While new manager Gabe Kapler, has been scrutinized by most fans at almost any opportunity that presents itself, he’s doing a great job with the hand he was dealt. Many pundits expected the Phillies to improve in 2018 and win anywhere from 75 to 85 games. They’re currently on a 91-win pace. Teams like the Phillies can be difficult to peg in March because their nucleus is predominantly young players and young players, in baseball especially, rarely progress on a linear basis. But, free agent signings of Arrieta and first baseman Carlos Santana were indicators that the team was ready to at least take a step forward and they’ve taken several in the first half. Kapler’s analytical approach finally has the Phillies thinking like most teams operate in Major League Baseball in 2018 and so it comes as no surprise that the Phillies team on-base percentage is among the best in the National League.
Kapler’s influence has also been most relevant late in games with his bullpen management. Relief ace Seranthony Dominguez has been deployed in high-leverage situations since he arrived in the big leagues in May and has answered the bell. Victor Arano, another young arm in the bullpen, has been reliable in big spots in the late innings. Eight different relievers have recorded a save for the Phillies so far this season. The team leader in saves remains Hector Neris, who’s been in AAA for the last two weeks, which says a lot about the right way to use your relievers. Every game is different and different situations will present themselves so therefore a different combination of relievers is probably the best way to close games when you don’t have Aroldis Chapman, Dellin Betances and David Robertson to rely on. The Phillies are 19-8 in one-run games which is another indicator that the manager is pushing the right buttons late in games and getting the most out of a bullpen that was horrendous to start the year. Adding another left-handed arm to the bullpen should be the top priority for the Phillies with the non-waiver trade deadline looming at the end of July.

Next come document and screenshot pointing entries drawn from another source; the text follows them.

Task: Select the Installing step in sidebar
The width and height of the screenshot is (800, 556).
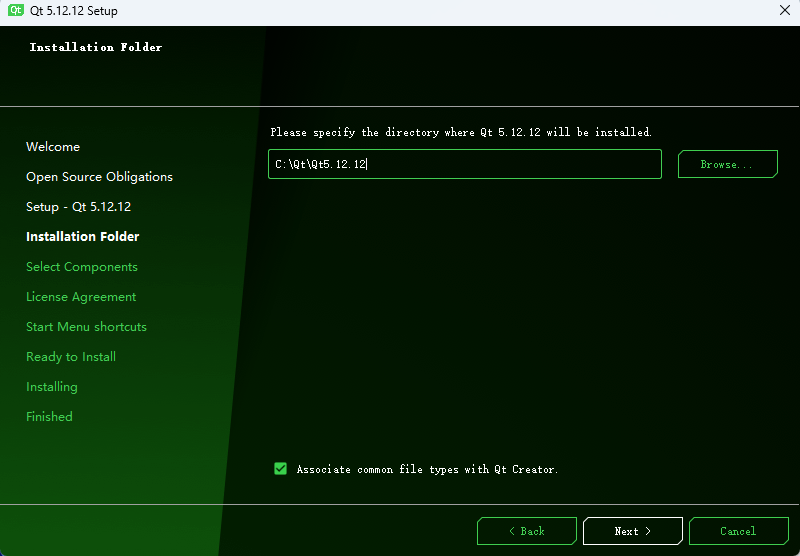Action: [52, 387]
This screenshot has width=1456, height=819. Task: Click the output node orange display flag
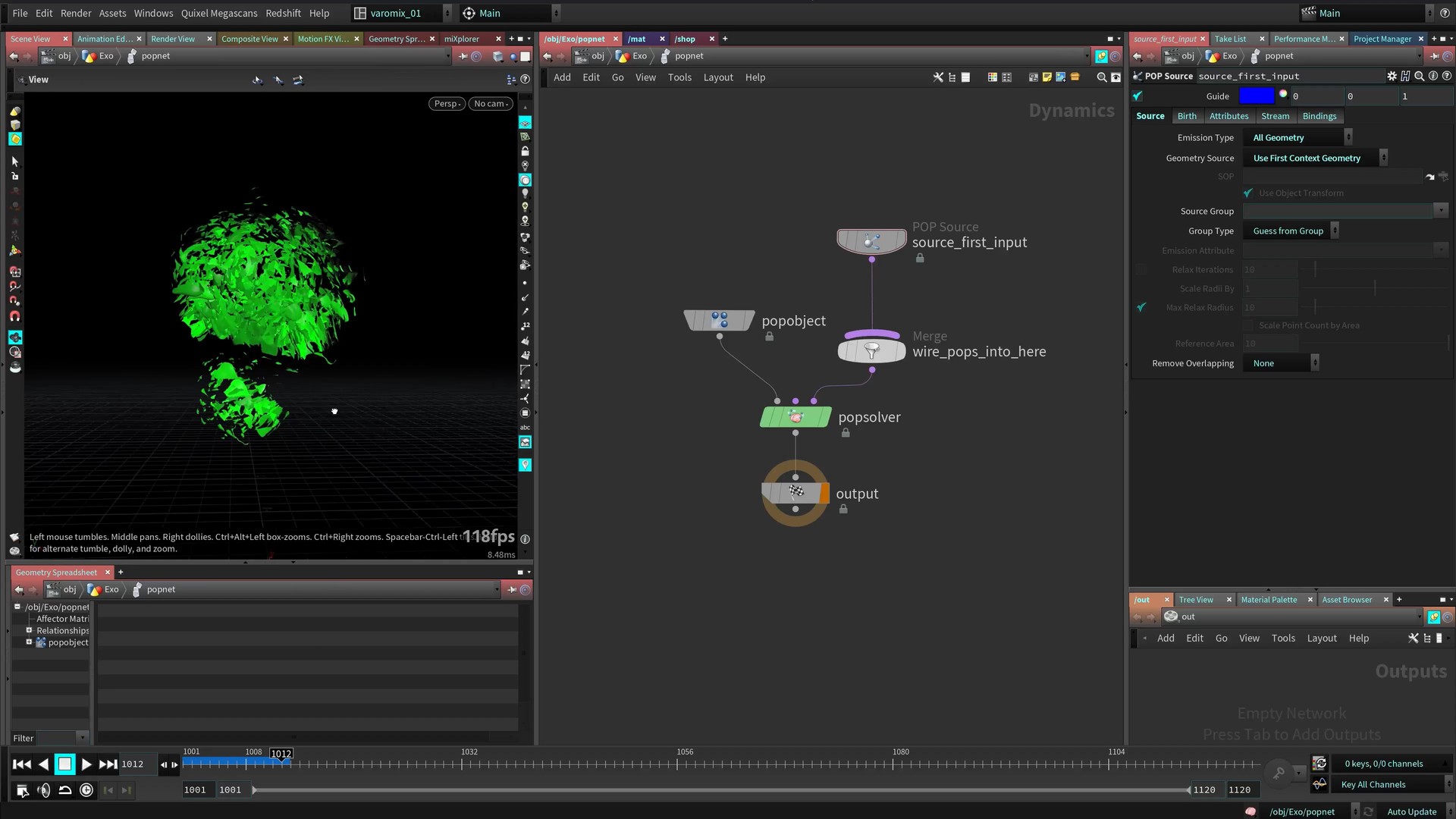click(824, 493)
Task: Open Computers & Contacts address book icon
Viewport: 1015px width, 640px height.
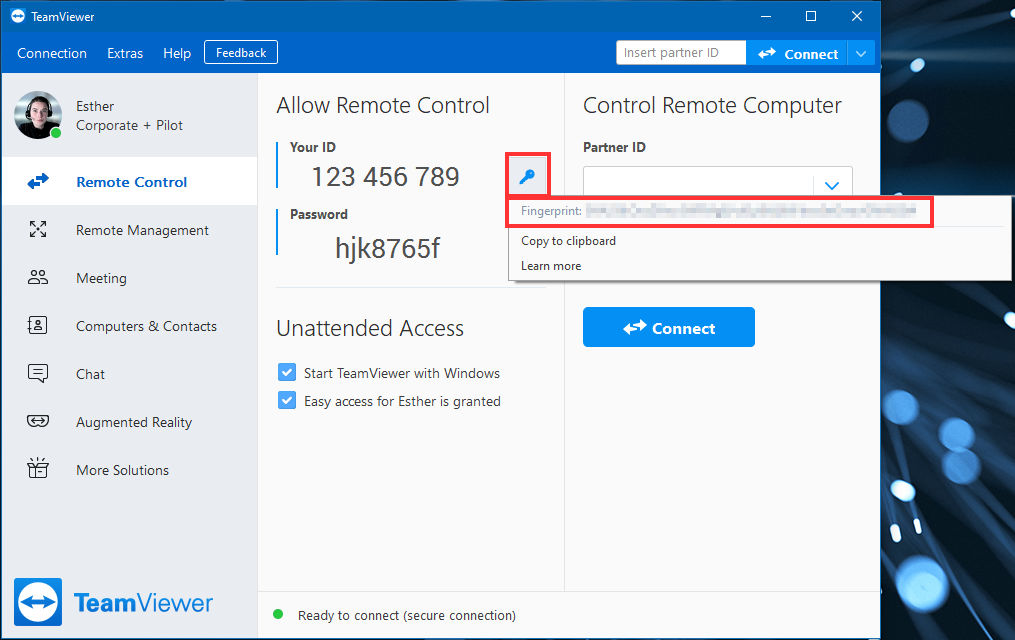Action: pos(38,325)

The lack of offense on a regular basis has been the most disappointing part of the first half for the Phillies, but there are some silver linings. Cesar Hernandez fits the bill of a prototypical leadoff hitter. Odubel Herrera has already reached his career high in home runs. Rhys Hoskins has put some early-season struggles behind him. Santana is third in the majors in walks. After ceding early playing time to Aaron Altherr in right field, Nick Williams slashed .293/.369/.586 in the month of May. While he wasn’t good in June, Williams is off to a great start in July slashing .387/.472/.645. Williams’ improved walk rate is particularly encouraging given his profile as a free swinger in the minors. Maikel Franco seems to be coming alive at the perfect time for his own tenure with the Phillies. The front office may still opt to move on from Franco in the coming weeks or in the offseason, but his current slash line of .274/.323/.467 rivals his 2015 slash line of .280/.343/.497 when he flirted with NL Rookie of the Year prior to hitting the disabled list.
Franco’s regression in 2016 and 2017, followed by what now looks like a decent first half in 2018, is yet another reminder that the growth of young players is hard to predict. Therefore, slow starts in the big leagues from Scott Kingery and J.P. Crawford should not necessarily be cause for pause just yet. It’s also why a bullpen arm makes the most sense for the Phillies at the deadline. Is it possible they go big and acquire Manny Machado in hopes of re-signing him in the winter? Sure. But the recipe for success for this year’s team seems pretty evident. They’re going to win with starting pitching, relievers being used in situations when they’re most effective and timely hits here and there. Given this was not expected to be a year in which the team made the postseason, it’s hard to see them really abandoning the young position players everyone looked at as part of the long-term future. Many of those players require further evaluation, especially with an offseason on the horizon that has a boatload of upper echelon players slated to be free agents. A left-handed reliever and a utility guy who can be a helpful bat off the bench at the very least are probably the best bets when it comes to deadline moves. It’s hard to blame President of Baseball Operations Andy MacPhail and general manager Matt Klentak for wanting to sink or swim with their young players, especially when the team might be good enough to make the playoffs anyway.